Re: Arrested - re: TAG ISSUE-25 deep linking

>  - With <embed>, the user's download of the work is caused by the
> *website's* decision to use <embed>, *knowing* that this will cause the
> user's browser to download the work, potentially without the user even
> being aware that the work is not coming from that website.  Thus, the
> website bears responsibility for the copying that has caused the user's
> browser to perform.

This does not seem like a distinction that would hold up to
architectural scrutiny. In Lynx, obviously, the browser does not
request a copy of an embedded video. In some configurations of Gmail
and Google Talk, simply sending a textual link to a YouTube video
causes the user to request a copy. One can imagine Greasemonkey
scripts that convert YouTube links into small embeds. Browsers that do
link prefetching may request the results of things that are merely
linked to.
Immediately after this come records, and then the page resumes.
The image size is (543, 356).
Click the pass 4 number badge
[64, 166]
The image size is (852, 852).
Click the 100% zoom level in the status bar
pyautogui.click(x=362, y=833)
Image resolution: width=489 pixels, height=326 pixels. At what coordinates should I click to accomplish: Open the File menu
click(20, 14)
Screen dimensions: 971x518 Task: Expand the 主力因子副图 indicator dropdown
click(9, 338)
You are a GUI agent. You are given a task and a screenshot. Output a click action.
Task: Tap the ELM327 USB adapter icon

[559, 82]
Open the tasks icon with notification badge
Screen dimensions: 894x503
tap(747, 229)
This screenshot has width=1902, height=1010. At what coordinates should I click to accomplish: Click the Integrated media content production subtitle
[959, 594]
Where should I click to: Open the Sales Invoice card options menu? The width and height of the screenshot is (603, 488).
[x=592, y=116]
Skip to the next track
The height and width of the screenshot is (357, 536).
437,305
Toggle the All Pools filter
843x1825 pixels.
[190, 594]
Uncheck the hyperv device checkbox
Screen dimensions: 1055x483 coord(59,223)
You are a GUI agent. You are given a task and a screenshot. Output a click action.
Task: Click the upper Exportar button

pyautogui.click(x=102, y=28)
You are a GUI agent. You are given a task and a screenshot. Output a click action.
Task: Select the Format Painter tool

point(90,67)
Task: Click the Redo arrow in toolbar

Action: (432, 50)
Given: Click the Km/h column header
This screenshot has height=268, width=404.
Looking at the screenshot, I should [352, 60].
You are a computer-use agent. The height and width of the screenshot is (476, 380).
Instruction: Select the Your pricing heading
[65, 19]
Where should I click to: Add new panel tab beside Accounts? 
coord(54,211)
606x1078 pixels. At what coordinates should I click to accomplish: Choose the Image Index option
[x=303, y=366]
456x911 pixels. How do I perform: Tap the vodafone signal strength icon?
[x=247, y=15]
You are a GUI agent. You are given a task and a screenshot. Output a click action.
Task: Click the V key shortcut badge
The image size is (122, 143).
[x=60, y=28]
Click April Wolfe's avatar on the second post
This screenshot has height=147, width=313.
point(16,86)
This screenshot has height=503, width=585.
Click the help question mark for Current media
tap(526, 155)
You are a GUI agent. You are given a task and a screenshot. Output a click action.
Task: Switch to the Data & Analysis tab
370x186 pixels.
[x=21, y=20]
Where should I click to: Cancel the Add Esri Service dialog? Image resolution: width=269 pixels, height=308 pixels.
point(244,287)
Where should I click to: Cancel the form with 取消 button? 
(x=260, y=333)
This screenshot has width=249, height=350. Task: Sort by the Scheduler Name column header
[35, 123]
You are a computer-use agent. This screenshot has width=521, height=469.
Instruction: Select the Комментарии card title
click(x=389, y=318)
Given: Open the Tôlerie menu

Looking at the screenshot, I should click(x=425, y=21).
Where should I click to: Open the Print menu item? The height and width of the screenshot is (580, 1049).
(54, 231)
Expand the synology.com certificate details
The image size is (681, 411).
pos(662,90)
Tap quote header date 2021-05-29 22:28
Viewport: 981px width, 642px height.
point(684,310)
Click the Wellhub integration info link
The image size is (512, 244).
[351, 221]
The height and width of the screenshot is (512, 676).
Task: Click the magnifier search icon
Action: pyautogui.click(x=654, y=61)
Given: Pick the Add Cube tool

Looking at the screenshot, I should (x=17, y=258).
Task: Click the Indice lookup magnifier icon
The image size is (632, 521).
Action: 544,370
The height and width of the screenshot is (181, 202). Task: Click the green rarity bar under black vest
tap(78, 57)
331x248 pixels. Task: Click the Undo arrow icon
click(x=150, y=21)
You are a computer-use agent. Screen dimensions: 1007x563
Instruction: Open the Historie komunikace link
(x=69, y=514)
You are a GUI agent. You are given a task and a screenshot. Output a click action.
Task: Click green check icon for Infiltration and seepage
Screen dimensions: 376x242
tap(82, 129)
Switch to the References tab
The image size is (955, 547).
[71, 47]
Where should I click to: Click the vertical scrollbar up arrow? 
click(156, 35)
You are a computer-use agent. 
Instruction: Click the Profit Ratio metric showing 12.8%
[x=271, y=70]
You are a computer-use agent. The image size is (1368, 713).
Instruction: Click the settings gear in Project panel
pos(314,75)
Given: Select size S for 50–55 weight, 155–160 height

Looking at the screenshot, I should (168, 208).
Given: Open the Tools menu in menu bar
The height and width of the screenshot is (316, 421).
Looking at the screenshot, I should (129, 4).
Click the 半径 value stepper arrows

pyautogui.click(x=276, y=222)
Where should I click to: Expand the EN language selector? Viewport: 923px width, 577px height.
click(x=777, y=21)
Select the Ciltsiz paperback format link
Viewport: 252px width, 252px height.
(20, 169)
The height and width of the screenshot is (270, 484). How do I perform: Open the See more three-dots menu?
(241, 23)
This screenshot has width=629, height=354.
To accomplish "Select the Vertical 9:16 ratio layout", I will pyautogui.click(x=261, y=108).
It's impractical for the author of a page (or an email) to
know all possible client configurations.

Does the TAG want to rewrite the Web specs so that certain kind of
tags (e.g. embed and img, but not a) carry the implication "I have
verified that the content published at this URL is not published in
violation of copyright law"? That strikes me as insane; copyright laws
vary significantly from country to country and even if we decide to
limit the World Wide Web to just the US, the leading experts in the
field agree that US law is so ambiguous there is no way to be certain
whether a published work is infringing or not.